• _EXCERTO_:
···
Substitui-se a narrativa – que apesar de presente não é protagonista – pelo espaço. Os objetos não podem ser tocados ou circundados, a sua presença é meramente artificial, e é nessa impossibilidade que reside o seu potencial criativo.

A falta de ambição autoral da fotografia de exposição, que caracteriza a sua própria tradição, confere à mesma uma estética comparável à dos objetos que repousam atelier antes de Carlos Nogueira intervir sobre eles. Tudo isto permite ao artista distanciar-se do próprio corpo de trabalho para o reescrever e reorganizar, olhando para este como “um estrangeiro que está «acolá»” [3] sem esquecer a sua componente arquivística “porque ele está aqui. Aqui, no «lá»” [4]. E, ultrapassada esta experiência de Unheimlich, oferece-o ao espectador enquanto obra autónoma, mas vinculada a uma outra (a exposição).

 

III

É certamente possível encontrar cruzamentos entre ambas as “fases” descritas (ambas acentuam as qualidades dos formatos em que existem) e definir o papel de Carlos Nogueira como de figura tutelar encarregue de reescrever e reorganizar um conjunto que varia. No entanto esses conjuntos eram até agora projetos específicos para espaços vários, que se transfiguravam depois para as páginas, práticas isoladas. Mas, e se esse conjunto se elevasse, se virasse para si próprio e – num sinal de maturidade – se passasse a definir como todo o trabalho do artista desde o início dos anos 80? É aqui que voltamos a água. e a casa é o mundo.
···
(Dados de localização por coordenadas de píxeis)

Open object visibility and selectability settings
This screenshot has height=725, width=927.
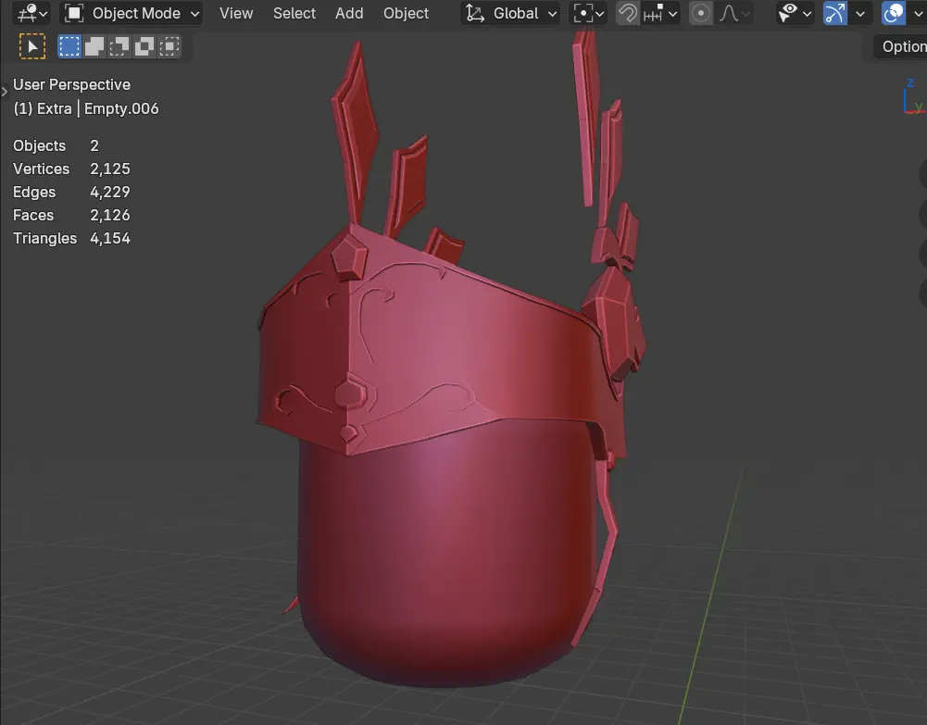coord(794,14)
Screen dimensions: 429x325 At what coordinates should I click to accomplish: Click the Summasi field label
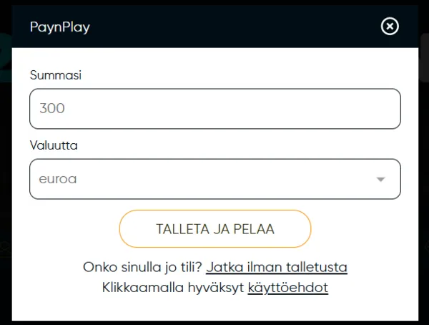click(56, 74)
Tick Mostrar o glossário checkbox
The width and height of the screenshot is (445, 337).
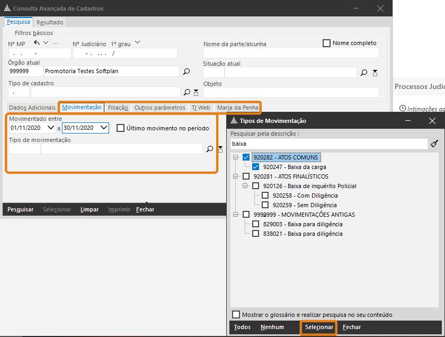(236, 314)
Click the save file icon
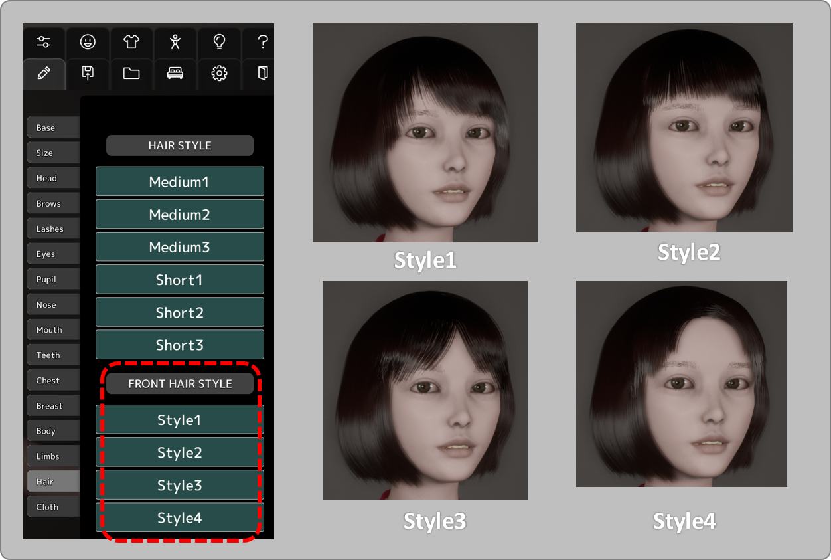Screen dimensions: 831x560 tap(88, 74)
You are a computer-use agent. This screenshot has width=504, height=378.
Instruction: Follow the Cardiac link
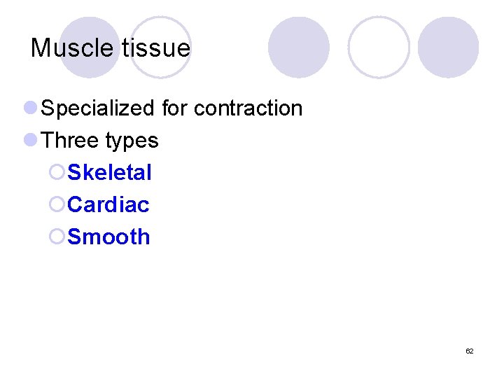click(109, 204)
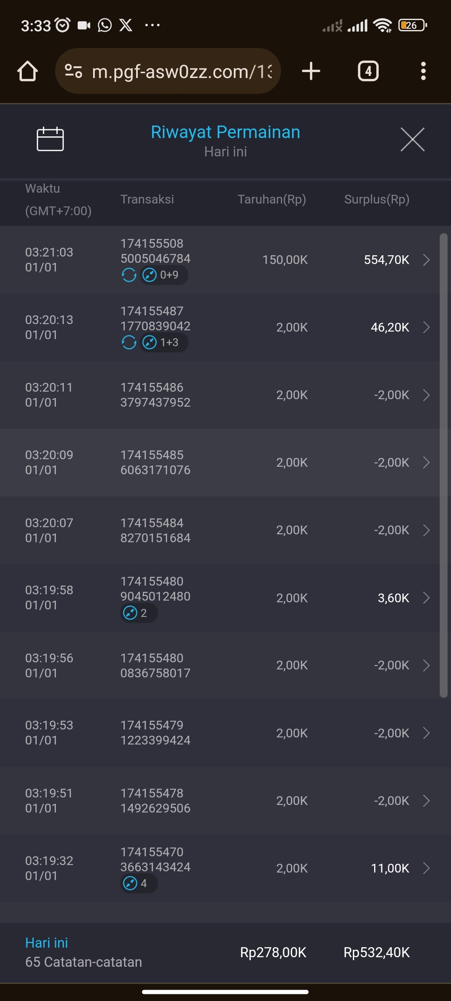Tap the badge labeled 4 on 03:19:32 row
This screenshot has width=451, height=1001.
point(139,883)
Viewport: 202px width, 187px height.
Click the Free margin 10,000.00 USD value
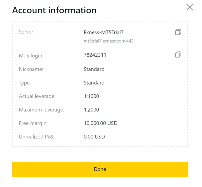point(100,123)
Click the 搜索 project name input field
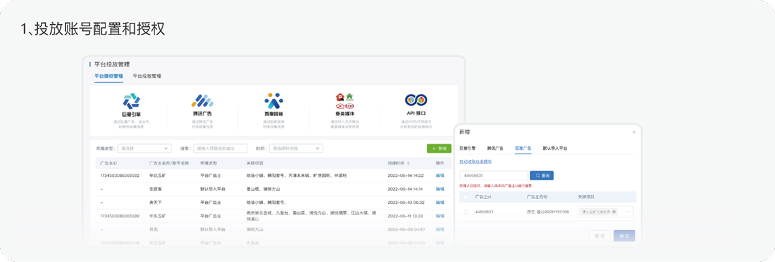 [220, 149]
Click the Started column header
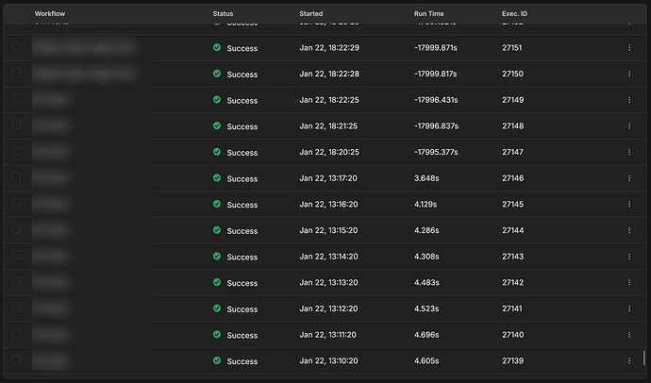The width and height of the screenshot is (651, 383). click(x=311, y=14)
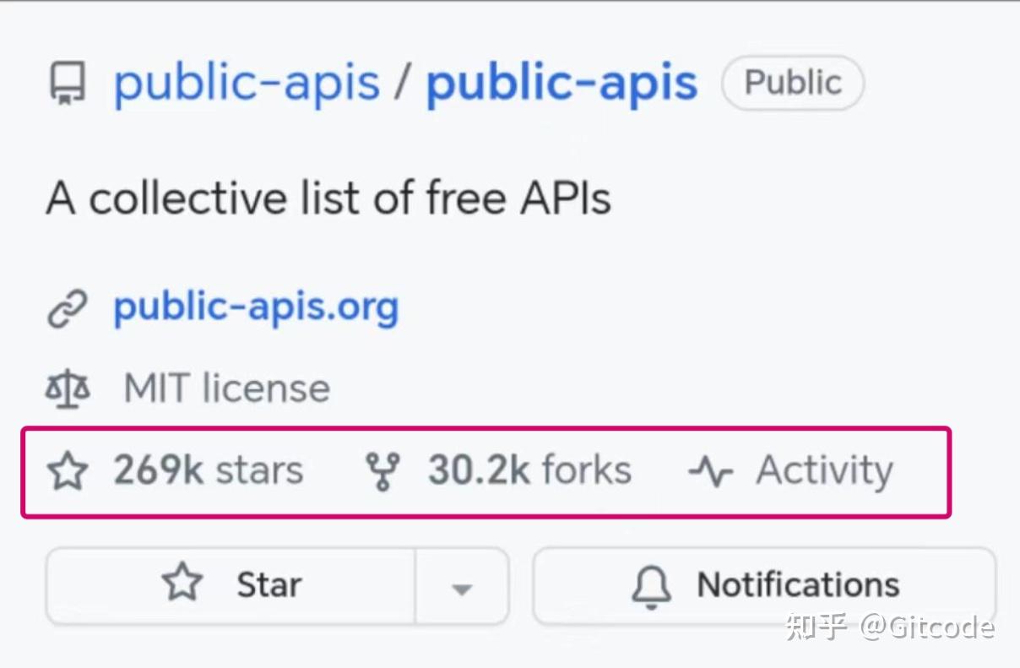The image size is (1020, 668).
Task: Expand the Star lists dropdown arrow
Action: [x=461, y=588]
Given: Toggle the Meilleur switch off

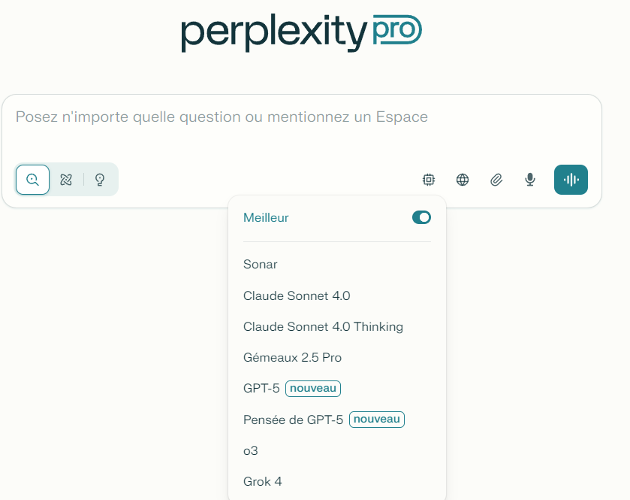Looking at the screenshot, I should click(x=421, y=217).
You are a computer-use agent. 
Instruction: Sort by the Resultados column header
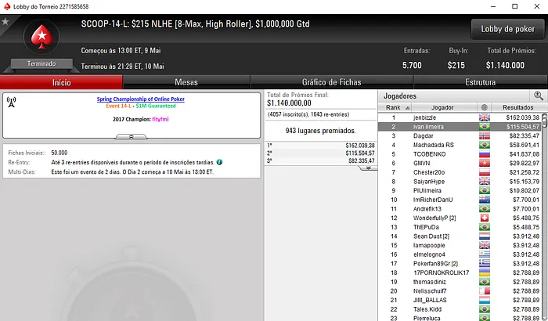tap(518, 107)

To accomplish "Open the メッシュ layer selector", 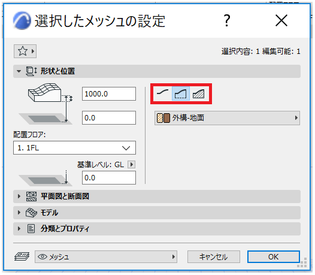I will (x=106, y=256).
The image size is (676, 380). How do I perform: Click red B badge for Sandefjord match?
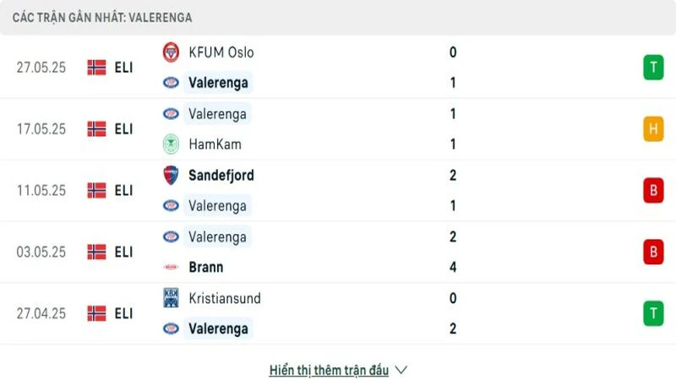pyautogui.click(x=652, y=191)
···
• _TAREFAS_:
A: Responda a estas perguntas com base no excerto:
(i) O que substitui a narrativa?
(ii) A que outra obra fica vinculada a obra autónoma que o artista oferece ao espectador?
(iii) A partir de quando poderia o conjunto passar a definir-se como todo o trabalho do artista?
B: Enumere todas as expressões que, no excerto, surgem entre aspas altas (“ ”).
C: Transcreva o trecho do excerto que começa em "É certamente possível" e vai até "casa é o mundo.".

• _RESPOSTAS_:
A:
(i) O espaço.
(ii) À exposição.
(iii) Desde o início dos anos 80.

B:
“um estrangeiro que está «acolá»”
“porque ele está aqui. Aqui, no «lá»”
“fases”

C:
É certamente possível encontrar cruzamentos entre ambas as “fases” descritas (ambas acentuam as qualidades dos formatos em que existem) e definir o papel de Carlos Nogueira como de figura tutelar encarregue de reescrever e reorganizar um conjunto que varia. No entanto esses conjuntos eram até agora projetos específicos para espaços vários, que se transfiguravam depois para as páginas, práticas isoladas. Mas, e se esse conjunto se elevasse, se virasse para si próprio e – num sinal de maturidade – se passasse a definir como todo o trabalho do artista desde o início dos anos 80? É aqui que voltamos a água. e a casa é o mundo.